# Working data
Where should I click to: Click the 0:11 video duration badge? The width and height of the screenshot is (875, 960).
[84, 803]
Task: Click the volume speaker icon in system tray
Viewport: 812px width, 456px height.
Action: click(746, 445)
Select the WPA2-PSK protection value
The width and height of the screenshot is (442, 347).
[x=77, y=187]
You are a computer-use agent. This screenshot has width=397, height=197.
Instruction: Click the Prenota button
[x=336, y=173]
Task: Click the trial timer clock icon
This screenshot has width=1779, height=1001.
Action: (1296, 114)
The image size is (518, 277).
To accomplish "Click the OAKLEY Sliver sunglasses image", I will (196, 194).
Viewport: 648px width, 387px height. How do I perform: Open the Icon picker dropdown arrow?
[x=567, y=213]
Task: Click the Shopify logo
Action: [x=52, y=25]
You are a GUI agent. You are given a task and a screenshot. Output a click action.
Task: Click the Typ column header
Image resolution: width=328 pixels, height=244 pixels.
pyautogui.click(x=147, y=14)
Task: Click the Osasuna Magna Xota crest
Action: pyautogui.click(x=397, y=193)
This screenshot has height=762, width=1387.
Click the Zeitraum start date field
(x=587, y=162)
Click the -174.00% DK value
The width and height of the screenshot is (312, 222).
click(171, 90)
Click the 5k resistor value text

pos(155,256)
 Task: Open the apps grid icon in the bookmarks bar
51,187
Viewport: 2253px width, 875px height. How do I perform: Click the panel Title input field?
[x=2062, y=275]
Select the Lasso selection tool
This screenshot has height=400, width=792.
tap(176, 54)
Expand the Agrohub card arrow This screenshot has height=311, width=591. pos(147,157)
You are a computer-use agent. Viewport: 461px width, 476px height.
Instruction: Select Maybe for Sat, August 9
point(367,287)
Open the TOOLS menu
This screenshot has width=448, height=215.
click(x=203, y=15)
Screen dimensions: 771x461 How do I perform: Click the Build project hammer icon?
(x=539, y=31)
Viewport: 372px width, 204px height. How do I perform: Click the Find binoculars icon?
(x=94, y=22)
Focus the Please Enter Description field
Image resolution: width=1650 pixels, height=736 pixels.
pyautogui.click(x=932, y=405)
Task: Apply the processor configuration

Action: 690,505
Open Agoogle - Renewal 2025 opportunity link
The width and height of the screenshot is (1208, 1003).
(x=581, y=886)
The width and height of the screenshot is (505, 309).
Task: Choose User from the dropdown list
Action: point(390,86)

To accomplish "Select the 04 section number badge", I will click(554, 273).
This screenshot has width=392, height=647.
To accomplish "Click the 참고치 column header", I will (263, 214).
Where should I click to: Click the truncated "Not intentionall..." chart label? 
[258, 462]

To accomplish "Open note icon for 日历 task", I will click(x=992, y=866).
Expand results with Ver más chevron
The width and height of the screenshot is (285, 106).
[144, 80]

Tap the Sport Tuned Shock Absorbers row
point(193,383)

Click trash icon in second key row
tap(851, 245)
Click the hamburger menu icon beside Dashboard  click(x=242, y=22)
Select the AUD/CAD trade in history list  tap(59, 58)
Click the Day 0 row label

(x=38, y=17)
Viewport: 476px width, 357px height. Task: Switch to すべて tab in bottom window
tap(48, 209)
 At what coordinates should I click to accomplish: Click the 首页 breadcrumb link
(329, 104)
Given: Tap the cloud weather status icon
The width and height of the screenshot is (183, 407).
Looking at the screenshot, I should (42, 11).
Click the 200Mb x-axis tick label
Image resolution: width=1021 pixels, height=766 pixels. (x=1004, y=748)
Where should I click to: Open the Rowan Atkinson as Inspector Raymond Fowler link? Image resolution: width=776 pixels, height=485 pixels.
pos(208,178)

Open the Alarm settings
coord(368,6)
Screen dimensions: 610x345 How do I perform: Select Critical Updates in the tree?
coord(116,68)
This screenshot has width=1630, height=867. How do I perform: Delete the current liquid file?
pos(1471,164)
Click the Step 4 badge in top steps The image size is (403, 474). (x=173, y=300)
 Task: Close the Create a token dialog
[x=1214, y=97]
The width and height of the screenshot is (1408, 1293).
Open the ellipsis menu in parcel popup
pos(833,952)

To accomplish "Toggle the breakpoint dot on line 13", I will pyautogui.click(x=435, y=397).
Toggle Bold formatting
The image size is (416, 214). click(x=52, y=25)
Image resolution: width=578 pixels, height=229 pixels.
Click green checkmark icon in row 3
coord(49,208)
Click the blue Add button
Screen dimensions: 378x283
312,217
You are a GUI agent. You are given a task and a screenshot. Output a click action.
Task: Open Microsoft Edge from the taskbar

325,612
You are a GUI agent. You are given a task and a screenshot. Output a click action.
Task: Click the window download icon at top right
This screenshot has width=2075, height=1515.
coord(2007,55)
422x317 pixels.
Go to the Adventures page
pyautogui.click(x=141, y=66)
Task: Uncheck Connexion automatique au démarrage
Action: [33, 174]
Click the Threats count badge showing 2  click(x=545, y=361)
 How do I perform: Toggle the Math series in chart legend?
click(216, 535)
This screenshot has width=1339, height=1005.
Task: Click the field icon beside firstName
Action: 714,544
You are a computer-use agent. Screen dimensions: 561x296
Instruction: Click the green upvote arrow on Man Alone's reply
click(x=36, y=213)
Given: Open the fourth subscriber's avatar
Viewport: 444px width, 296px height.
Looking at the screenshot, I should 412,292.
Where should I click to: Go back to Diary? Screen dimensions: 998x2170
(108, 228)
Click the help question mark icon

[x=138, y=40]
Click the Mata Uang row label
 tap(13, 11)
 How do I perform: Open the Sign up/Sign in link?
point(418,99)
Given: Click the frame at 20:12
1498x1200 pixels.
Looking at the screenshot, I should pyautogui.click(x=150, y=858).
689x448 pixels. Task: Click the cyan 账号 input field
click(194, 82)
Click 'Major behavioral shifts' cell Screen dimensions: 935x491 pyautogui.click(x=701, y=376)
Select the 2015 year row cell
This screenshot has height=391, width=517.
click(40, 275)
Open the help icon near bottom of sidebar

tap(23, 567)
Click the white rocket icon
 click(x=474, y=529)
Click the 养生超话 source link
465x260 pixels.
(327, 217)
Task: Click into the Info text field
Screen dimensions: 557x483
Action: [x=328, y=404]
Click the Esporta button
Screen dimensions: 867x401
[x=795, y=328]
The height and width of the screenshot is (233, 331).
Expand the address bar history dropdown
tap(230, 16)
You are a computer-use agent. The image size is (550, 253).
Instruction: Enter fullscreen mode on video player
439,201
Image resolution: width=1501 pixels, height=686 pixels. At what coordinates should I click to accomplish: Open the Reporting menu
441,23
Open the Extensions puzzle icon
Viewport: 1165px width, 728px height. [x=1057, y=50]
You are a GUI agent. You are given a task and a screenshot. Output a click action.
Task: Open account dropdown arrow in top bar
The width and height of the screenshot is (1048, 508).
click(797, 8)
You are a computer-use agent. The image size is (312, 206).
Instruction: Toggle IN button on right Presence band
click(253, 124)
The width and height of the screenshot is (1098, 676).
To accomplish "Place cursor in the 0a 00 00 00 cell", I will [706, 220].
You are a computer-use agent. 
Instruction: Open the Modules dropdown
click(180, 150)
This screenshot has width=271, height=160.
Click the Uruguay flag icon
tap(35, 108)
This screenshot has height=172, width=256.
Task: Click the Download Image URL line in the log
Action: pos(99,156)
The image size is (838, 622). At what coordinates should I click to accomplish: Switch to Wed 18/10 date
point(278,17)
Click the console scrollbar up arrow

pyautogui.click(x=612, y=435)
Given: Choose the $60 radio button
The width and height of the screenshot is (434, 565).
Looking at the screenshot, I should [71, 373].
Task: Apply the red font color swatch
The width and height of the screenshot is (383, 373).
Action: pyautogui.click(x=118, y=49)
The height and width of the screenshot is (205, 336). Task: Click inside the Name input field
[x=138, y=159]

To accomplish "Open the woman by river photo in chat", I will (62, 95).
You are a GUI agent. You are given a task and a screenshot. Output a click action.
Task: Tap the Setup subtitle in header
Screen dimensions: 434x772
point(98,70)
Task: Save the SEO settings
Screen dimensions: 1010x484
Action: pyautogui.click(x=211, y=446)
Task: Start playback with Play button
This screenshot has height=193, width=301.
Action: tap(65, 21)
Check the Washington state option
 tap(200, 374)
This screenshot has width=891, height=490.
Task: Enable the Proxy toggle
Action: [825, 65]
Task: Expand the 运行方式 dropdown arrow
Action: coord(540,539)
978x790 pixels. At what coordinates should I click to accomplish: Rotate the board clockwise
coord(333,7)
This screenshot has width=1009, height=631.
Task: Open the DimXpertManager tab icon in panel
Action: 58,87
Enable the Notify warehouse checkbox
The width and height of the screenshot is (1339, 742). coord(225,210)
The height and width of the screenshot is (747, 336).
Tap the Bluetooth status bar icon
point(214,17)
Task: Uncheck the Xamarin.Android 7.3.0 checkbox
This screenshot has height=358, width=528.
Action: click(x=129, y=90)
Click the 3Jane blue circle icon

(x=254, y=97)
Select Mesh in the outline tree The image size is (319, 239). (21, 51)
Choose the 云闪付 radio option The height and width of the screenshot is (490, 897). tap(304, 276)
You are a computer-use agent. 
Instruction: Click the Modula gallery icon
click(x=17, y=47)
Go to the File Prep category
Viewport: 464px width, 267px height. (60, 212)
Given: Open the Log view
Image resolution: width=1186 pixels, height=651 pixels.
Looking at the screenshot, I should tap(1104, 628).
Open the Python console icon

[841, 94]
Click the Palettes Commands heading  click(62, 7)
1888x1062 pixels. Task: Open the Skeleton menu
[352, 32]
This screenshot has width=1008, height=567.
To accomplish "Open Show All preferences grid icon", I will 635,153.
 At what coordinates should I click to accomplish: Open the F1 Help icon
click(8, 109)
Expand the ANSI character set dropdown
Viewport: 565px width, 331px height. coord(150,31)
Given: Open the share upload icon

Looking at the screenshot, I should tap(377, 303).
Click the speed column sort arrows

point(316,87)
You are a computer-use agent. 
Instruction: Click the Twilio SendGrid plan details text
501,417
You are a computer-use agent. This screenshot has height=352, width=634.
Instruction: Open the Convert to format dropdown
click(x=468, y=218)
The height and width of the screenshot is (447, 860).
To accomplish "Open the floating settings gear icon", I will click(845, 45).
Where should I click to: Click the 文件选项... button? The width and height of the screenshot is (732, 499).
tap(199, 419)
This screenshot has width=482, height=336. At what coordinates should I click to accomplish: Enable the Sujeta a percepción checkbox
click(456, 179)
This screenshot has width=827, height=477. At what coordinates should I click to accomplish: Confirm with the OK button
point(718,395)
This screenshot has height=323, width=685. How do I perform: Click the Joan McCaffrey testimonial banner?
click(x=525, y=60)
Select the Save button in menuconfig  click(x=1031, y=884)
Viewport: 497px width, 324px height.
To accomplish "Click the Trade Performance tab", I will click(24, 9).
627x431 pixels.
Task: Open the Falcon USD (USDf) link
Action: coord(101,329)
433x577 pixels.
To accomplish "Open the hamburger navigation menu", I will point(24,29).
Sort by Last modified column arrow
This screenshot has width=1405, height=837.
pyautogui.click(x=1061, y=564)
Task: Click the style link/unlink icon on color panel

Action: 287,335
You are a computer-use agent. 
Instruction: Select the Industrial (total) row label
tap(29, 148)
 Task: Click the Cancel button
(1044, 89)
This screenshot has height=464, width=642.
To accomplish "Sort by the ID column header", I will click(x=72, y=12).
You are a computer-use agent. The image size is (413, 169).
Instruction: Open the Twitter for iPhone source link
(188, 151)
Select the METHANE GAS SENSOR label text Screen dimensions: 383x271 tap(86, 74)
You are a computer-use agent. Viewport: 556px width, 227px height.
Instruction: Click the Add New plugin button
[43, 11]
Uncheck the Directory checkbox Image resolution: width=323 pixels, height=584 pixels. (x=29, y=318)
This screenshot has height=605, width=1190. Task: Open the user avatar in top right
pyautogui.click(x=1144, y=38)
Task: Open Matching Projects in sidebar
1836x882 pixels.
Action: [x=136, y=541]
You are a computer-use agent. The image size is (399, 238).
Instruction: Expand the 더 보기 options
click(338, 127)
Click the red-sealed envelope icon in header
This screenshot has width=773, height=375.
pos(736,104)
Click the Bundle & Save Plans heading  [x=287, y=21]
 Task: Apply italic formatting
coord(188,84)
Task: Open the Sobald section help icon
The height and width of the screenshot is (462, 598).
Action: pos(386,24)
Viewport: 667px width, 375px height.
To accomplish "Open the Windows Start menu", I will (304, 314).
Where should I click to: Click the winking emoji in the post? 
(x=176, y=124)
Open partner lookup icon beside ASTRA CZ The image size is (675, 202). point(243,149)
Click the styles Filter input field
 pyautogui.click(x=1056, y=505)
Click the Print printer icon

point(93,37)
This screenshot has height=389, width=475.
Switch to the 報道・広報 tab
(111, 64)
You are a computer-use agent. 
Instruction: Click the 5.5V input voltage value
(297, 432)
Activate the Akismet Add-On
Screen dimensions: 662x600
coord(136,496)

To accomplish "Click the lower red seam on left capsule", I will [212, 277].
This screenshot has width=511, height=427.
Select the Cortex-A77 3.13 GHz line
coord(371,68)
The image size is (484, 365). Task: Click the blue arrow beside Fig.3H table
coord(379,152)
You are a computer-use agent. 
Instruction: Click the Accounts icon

# Exercise task
Turn the lines from the one containing "Viewport: 372px width, 204px" up to and including the one containing "(x=38, y=17)" into a numbered list, leaving out any blank lines.

# Task response
1. Viewport: 372px width, 204px height. How do I perform: Click the Find binoculars icon?
2. (x=94, y=22)
3. Focus the Please Enter Description field
4. Image resolution: width=1650 pixels, height=736 pixels.
5. pyautogui.click(x=932, y=405)
6. Task: Apply the processor configuration
7. Action: 690,505
8. Open Agoogle - Renewal 2025 opportunity link
9. The width and height of the screenshot is (1208, 1003).
10. (x=581, y=886)
11. The width and height of the screenshot is (505, 309).
12. Task: Choose User from the dropdown list
13. Action: point(390,86)
14. To accomplish "Select the 04 section number badge", I will click(554, 273).
15. This screenshot has width=392, height=647.
16. To accomplish "Click the 참고치 column header", I will (263, 214).
17. Where should I click to: Click the truncated "Not intentionall..." chart label? 
18. [258, 462]
19. To accomplish "Open note icon for 日历 task", I will click(x=992, y=866).
20. Expand results with Ver más chevron
21. The width and height of the screenshot is (285, 106).
22. [144, 80]
23. Tap the Sport Tuned Shock Absorbers row
24. point(193,383)
25. Click trash icon in second key row
26. tap(851, 245)
27. Click the hamburger menu icon beside Dashboard  click(x=242, y=22)
28. Select the AUD/CAD trade in history list  tap(59, 58)
29. Click the Day 0 row label
30. (x=38, y=17)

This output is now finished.